TASK MATERIAL:

'''

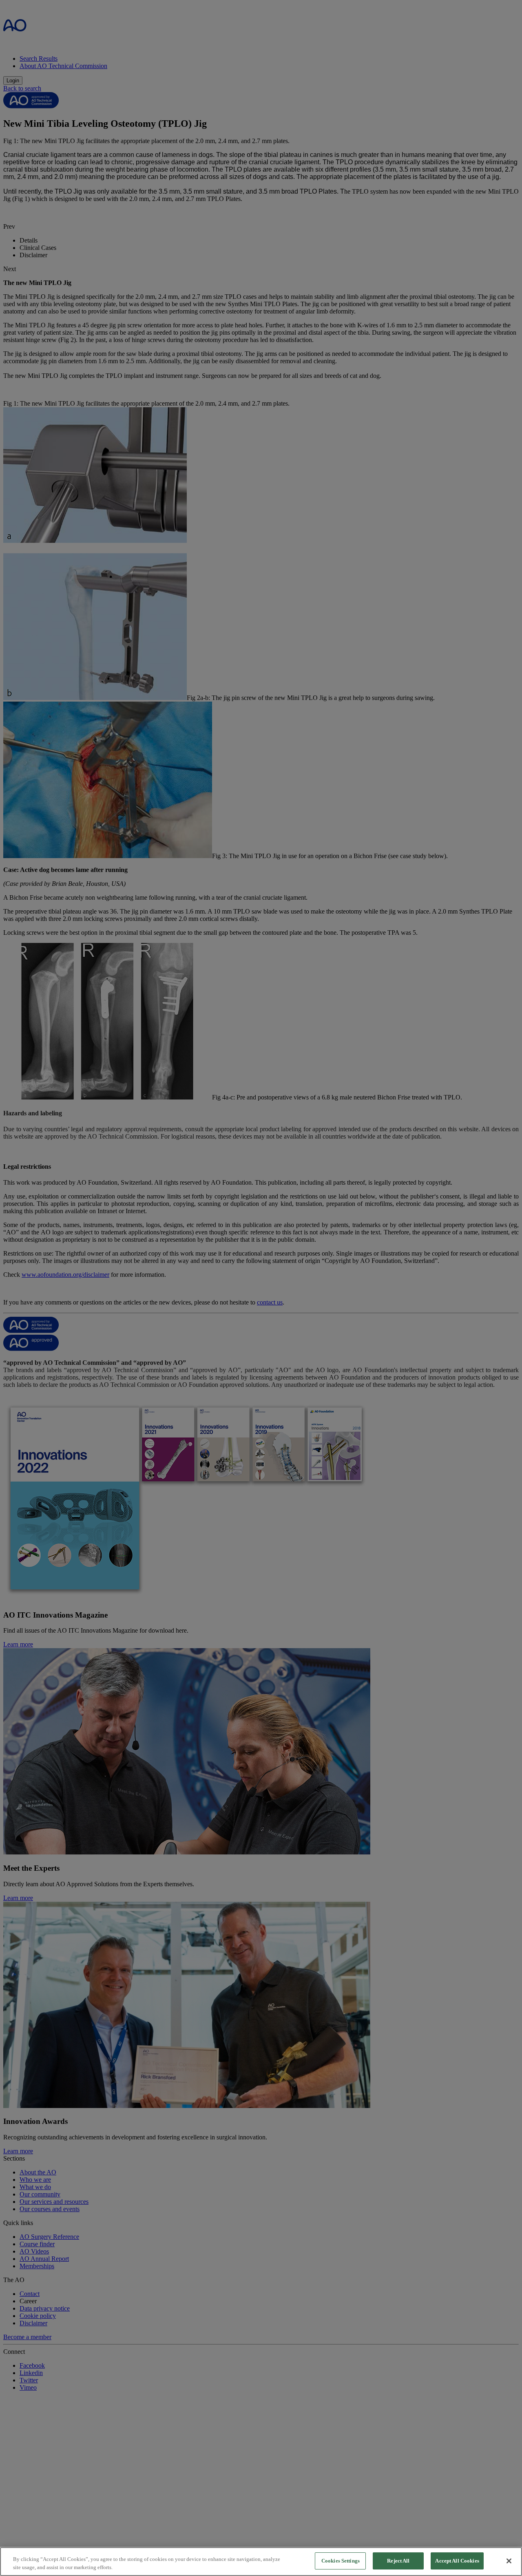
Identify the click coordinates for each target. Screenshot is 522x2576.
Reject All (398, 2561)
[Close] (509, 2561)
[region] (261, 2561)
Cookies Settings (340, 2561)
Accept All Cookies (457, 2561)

'''
'''

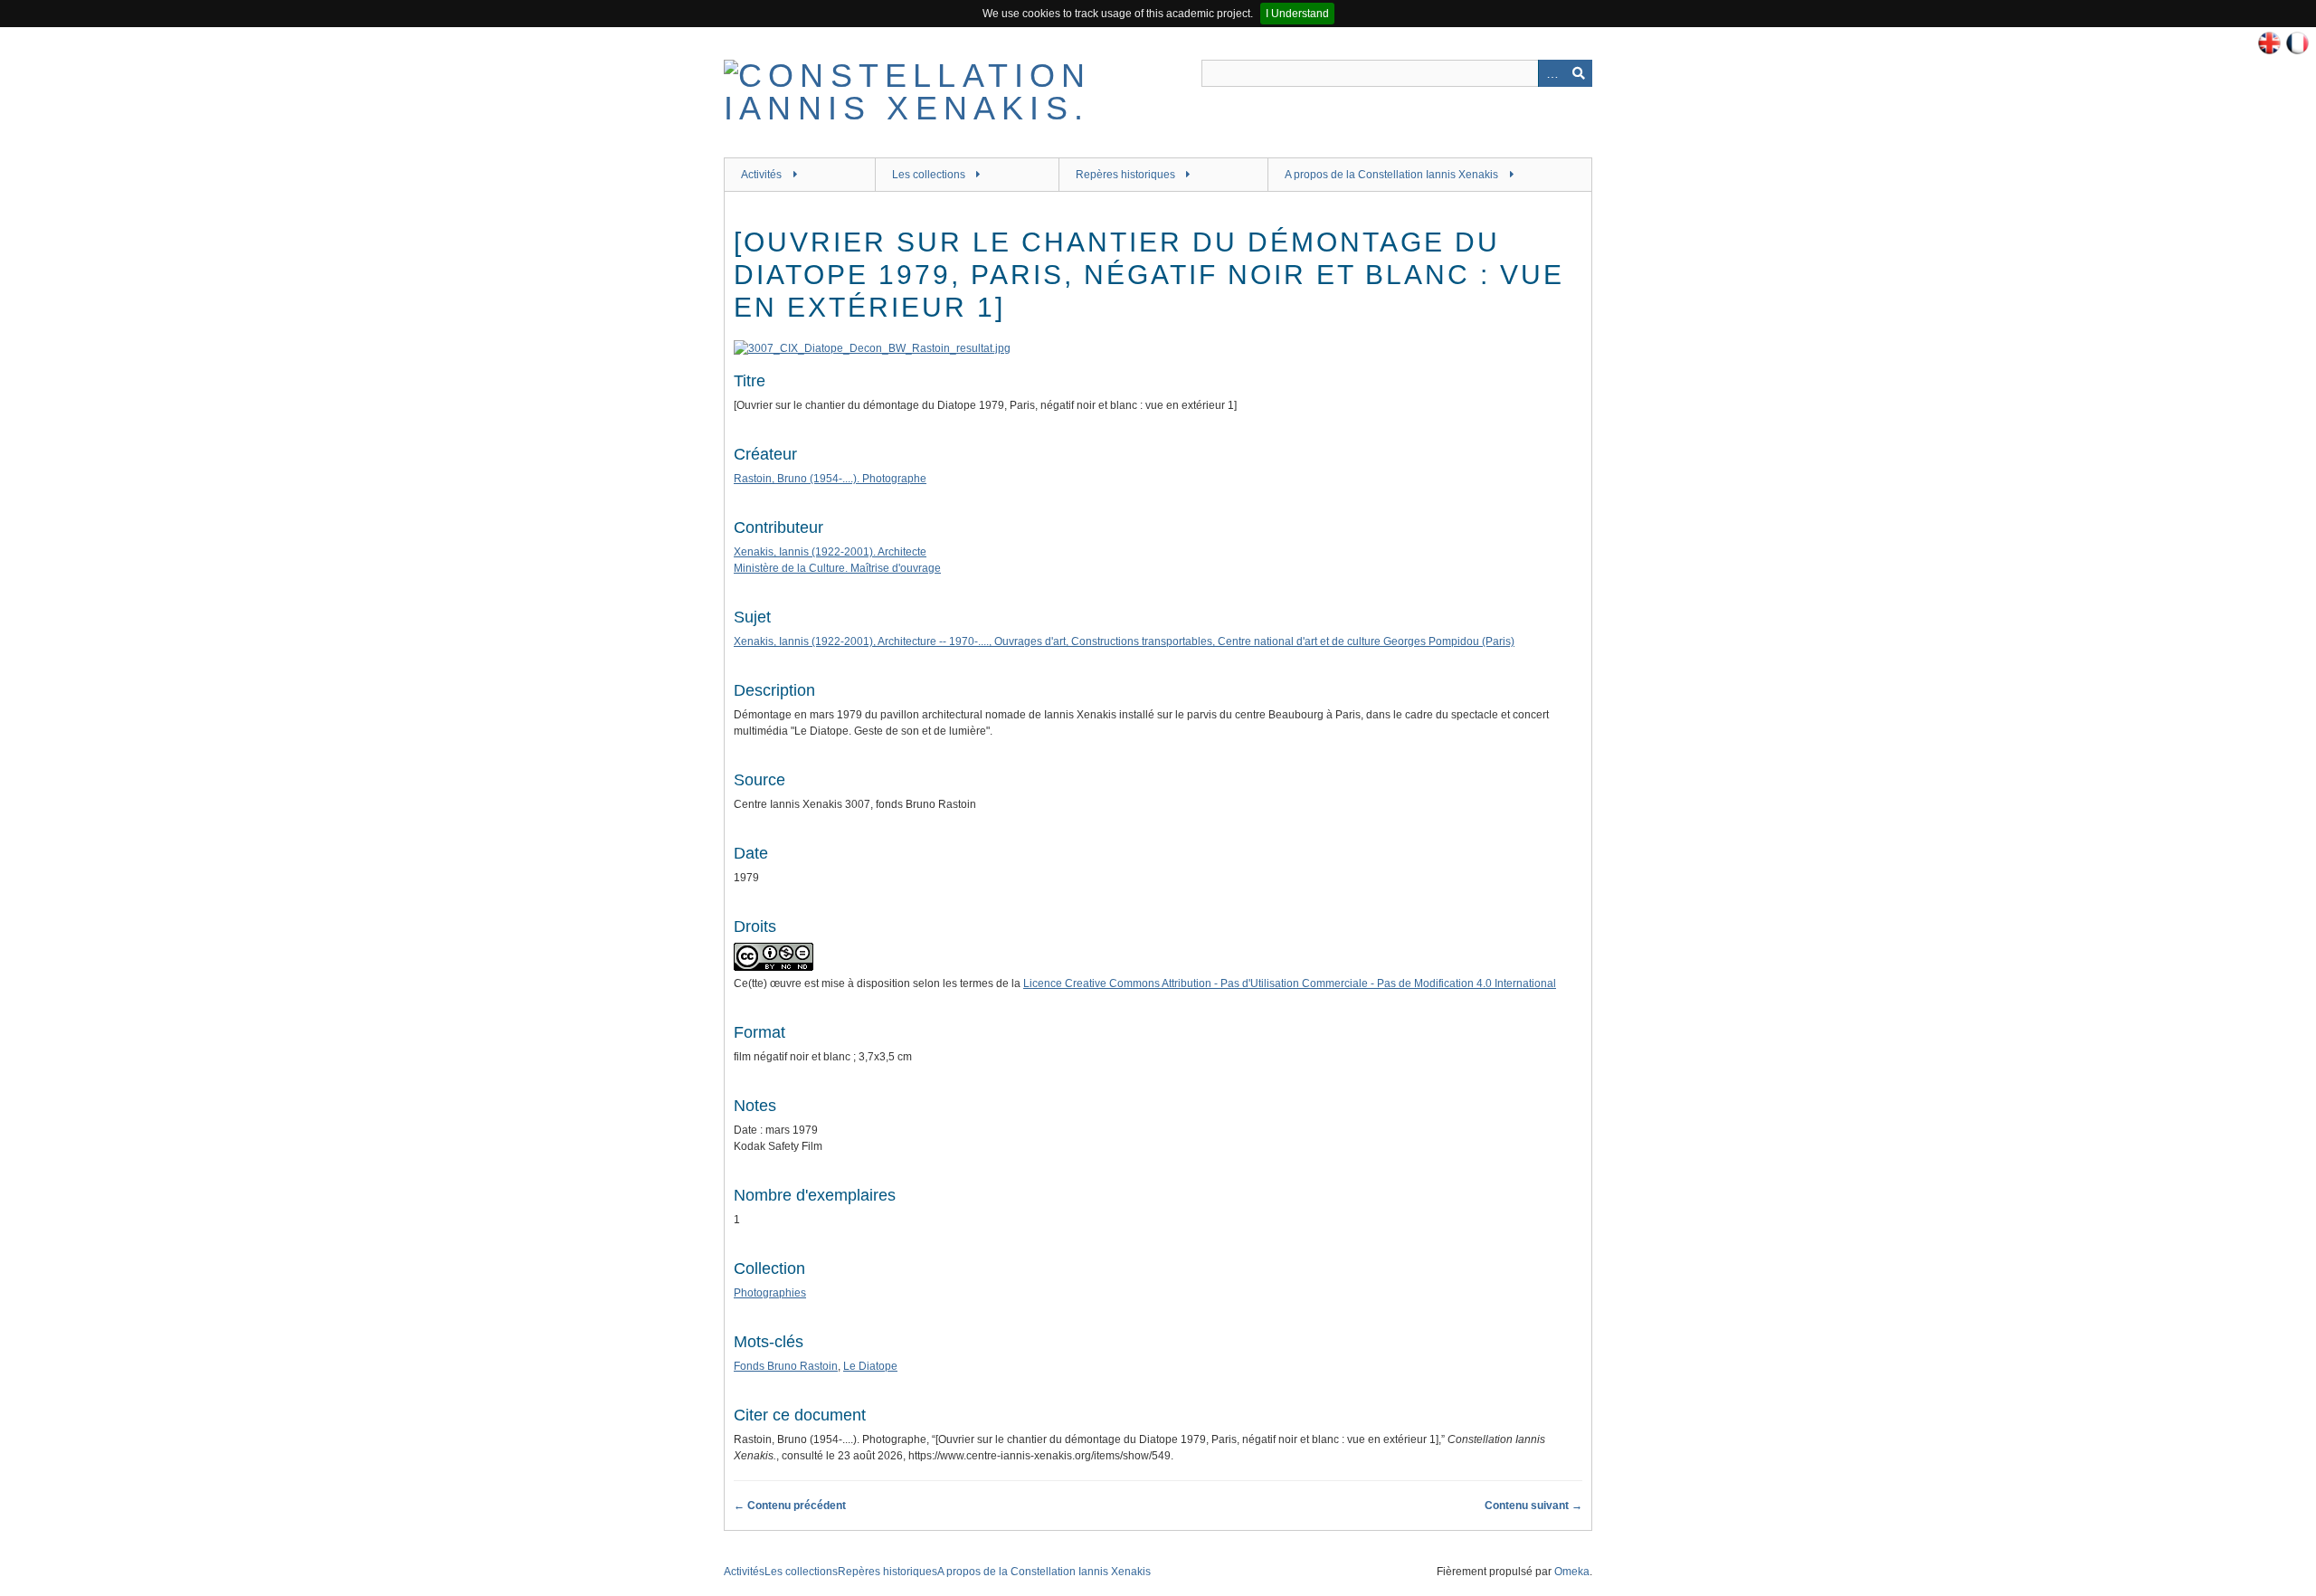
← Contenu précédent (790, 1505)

'''

INSTRUCTIONS FOR THE TASK: Look back at the entries above. Retype the line with "Identify the click", the line with "Accept All Cookies (457, 2561)", and all lines in between.

OUTPUT OF THE EXERCISE:
Identify the click coordinates for each target. Screenshot is 522x2576.
Reject All (398, 2561)
[Close] (509, 2561)
[region] (261, 2561)
Cookies Settings (340, 2561)
Accept All Cookies (457, 2561)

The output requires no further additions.